【ベルリンIDN=ラメシュ・ジャウラ】
核軍縮に関しては多くのよいニュースがあるが、核兵器禁止を求める活動家が「枕を高くして安らかに眠る」ことができるまでには、まだ長い道のりが待っている。広島・長崎での核兵器使用から約70年、未だに約1万7000発の核弾頭が人類の生存を脅かし続けている。
これらの大量破壊兵器を保持している一握りの国は、核兵器の維持・近代化のために今後10年間で1兆ドル以上を消費しようとしている。
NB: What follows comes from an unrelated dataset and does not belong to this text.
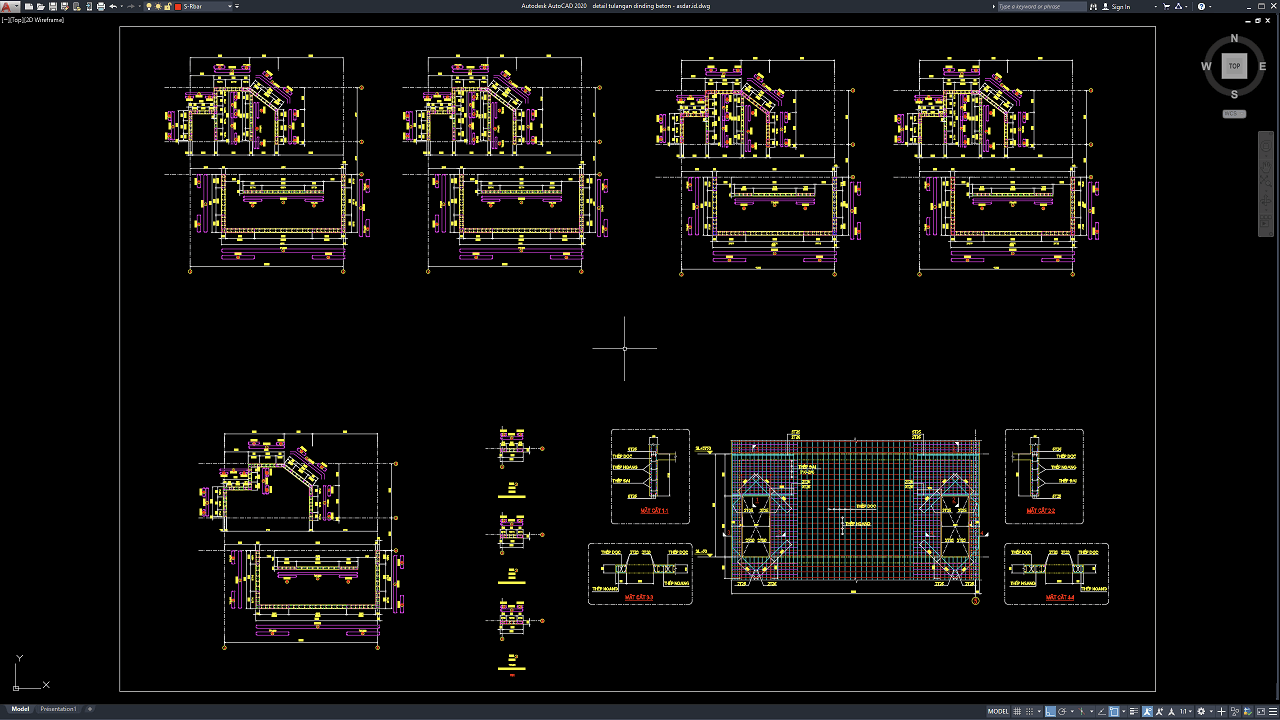Image resolution: width=1280 pixels, height=720 pixels.
Task: Click the Plot printer icon
Action: coord(100,6)
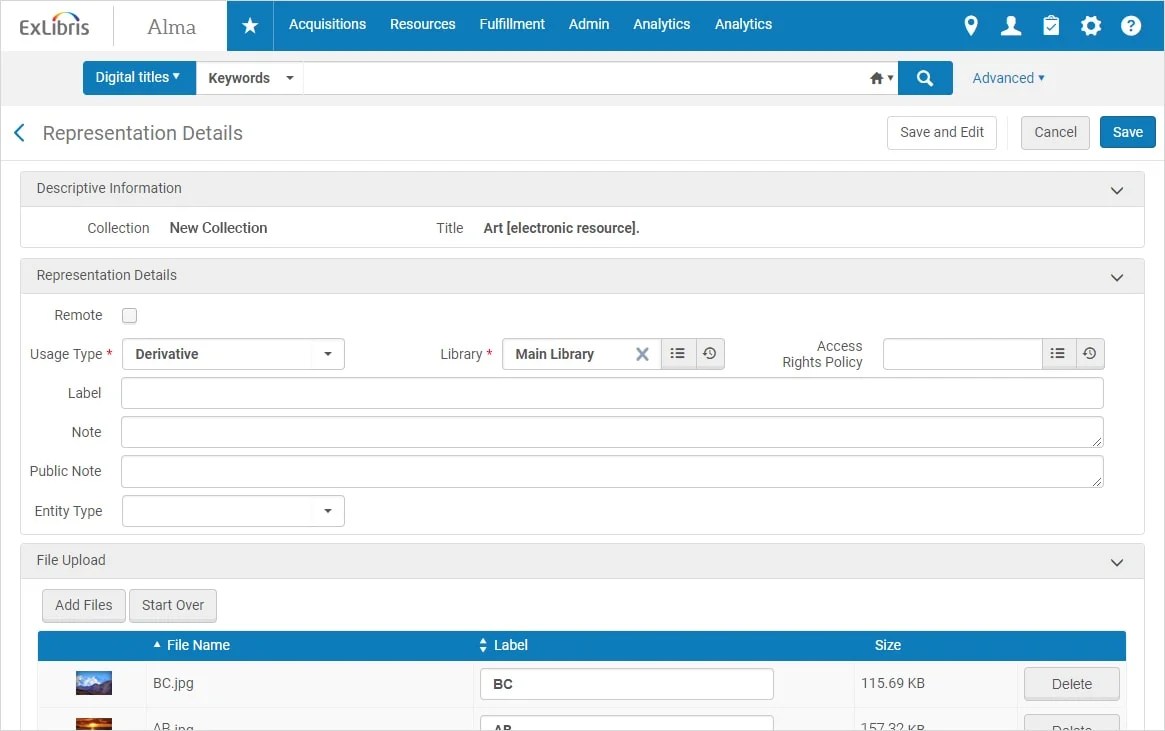
Task: Open the Usage Type dropdown
Action: [x=328, y=354]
つまり年間1千億ドルである。
その大部分は核兵器国の納税者が支払っているものだが、最近のある報告書によると、フランス、インド、英国、米国で核戦力を生産、維持、近代化している民間企業に対して、民間部門が314,349,920,000ドル以上を投資しているという。
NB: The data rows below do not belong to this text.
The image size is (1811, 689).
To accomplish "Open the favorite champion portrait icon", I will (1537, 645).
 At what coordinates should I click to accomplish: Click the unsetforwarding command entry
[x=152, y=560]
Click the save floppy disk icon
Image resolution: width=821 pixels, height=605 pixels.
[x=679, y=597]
よいニュースは、(核抑止力に頼る安全保障政策上の理由からこれまで参加を見送ってきた)日本のような「核の傘依存国」を含む世界の124か国が、「いかなる状況でも核兵器を2度と使わないことが人類の生存の利益につながる」と強調した画期的な声明を承認したということである。
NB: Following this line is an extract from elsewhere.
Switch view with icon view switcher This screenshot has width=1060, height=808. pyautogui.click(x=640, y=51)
実際、核兵器廃絶国際キャンペーン(ICAN)が指摘するように、核兵器の使用がもたらす人道的影響に関する否定しえない証拠によって突き動かされ、核軍縮の進展が遅いことに深い懸念を表明した国家や国際組織の数は、2013年だけでも加速度的に増えている。
2013年3月、ノルウェー政府がオスロで主催した「核兵器の人道的影響に関する国際会議」では、核爆発に対応できるような国際的な対処計画を効果的に実施することは不可能との結論に達した。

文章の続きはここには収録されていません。